[GIVEN ENTRIES Boundary: Start]

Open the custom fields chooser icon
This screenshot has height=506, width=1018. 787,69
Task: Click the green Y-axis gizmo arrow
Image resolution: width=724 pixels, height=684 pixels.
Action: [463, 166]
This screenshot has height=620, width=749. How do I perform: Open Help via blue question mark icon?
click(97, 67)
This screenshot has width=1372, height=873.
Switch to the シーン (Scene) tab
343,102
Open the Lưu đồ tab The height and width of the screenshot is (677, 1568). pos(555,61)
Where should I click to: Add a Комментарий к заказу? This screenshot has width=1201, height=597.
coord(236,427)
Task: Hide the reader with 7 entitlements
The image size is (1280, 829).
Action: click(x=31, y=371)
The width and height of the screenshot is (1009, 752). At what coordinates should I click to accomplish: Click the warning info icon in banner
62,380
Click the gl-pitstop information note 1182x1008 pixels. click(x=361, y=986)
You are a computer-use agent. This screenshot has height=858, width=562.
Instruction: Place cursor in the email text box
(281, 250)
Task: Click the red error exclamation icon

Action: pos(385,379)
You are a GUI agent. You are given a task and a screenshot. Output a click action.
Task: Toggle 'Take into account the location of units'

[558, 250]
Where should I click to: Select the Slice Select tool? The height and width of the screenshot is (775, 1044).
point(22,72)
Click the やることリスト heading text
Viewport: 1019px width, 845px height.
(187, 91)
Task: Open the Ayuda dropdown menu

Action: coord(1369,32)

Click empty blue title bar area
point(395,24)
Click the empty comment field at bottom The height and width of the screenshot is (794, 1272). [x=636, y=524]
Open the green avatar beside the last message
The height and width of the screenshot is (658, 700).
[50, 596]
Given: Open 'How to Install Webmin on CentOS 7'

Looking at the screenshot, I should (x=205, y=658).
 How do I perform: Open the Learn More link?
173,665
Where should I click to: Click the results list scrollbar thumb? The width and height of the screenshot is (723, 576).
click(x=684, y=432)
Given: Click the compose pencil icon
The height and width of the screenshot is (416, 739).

[GIVEN ENTRIES Boundary: End]

All of the material above should be repeated exactly.

* [WRITTEN RESPONSE]:
Open the custom fields chooser icon
This screenshot has height=506, width=1018. 787,69
Task: Click the green Y-axis gizmo arrow
Image resolution: width=724 pixels, height=684 pixels.
Action: [463, 166]
This screenshot has height=620, width=749. How do I perform: Open Help via blue question mark icon?
click(97, 67)
This screenshot has width=1372, height=873.
Switch to the シーン (Scene) tab
343,102
Open the Lưu đồ tab The height and width of the screenshot is (677, 1568). pos(555,61)
Where should I click to: Add a Комментарий к заказу? This screenshot has width=1201, height=597.
coord(236,427)
Task: Hide the reader with 7 entitlements
The image size is (1280, 829).
Action: click(x=31, y=371)
The width and height of the screenshot is (1009, 752). At what coordinates should I click to accomplish: Click the warning info icon in banner
62,380
Click the gl-pitstop information note 1182x1008 pixels. click(x=361, y=986)
You are a computer-use agent. This screenshot has height=858, width=562.
Instruction: Place cursor in the email text box
(281, 250)
Task: Click the red error exclamation icon

Action: pos(385,379)
You are a GUI agent. You are given a task and a screenshot. Output a click action.
Task: Toggle 'Take into account the location of units'

[558, 250]
Where should I click to: Select the Slice Select tool? The height and width of the screenshot is (775, 1044).
point(22,72)
Click the やることリスト heading text
Viewport: 1019px width, 845px height.
(187, 91)
Task: Open the Ayuda dropdown menu

Action: coord(1369,32)

Click empty blue title bar area
point(395,24)
Click the empty comment field at bottom The height and width of the screenshot is (794, 1272). [x=636, y=524]
Open the green avatar beside the last message
The height and width of the screenshot is (658, 700).
[50, 596]
Given: Open 'How to Install Webmin on CentOS 7'

Looking at the screenshot, I should (x=205, y=658).
 How do I perform: Open the Learn More link?
173,665
Where should I click to: Click the results list scrollbar thumb? The width and height of the screenshot is (723, 576).
click(x=684, y=432)
Given: Click the compose pencil icon
The height and width of the screenshot is (416, 739).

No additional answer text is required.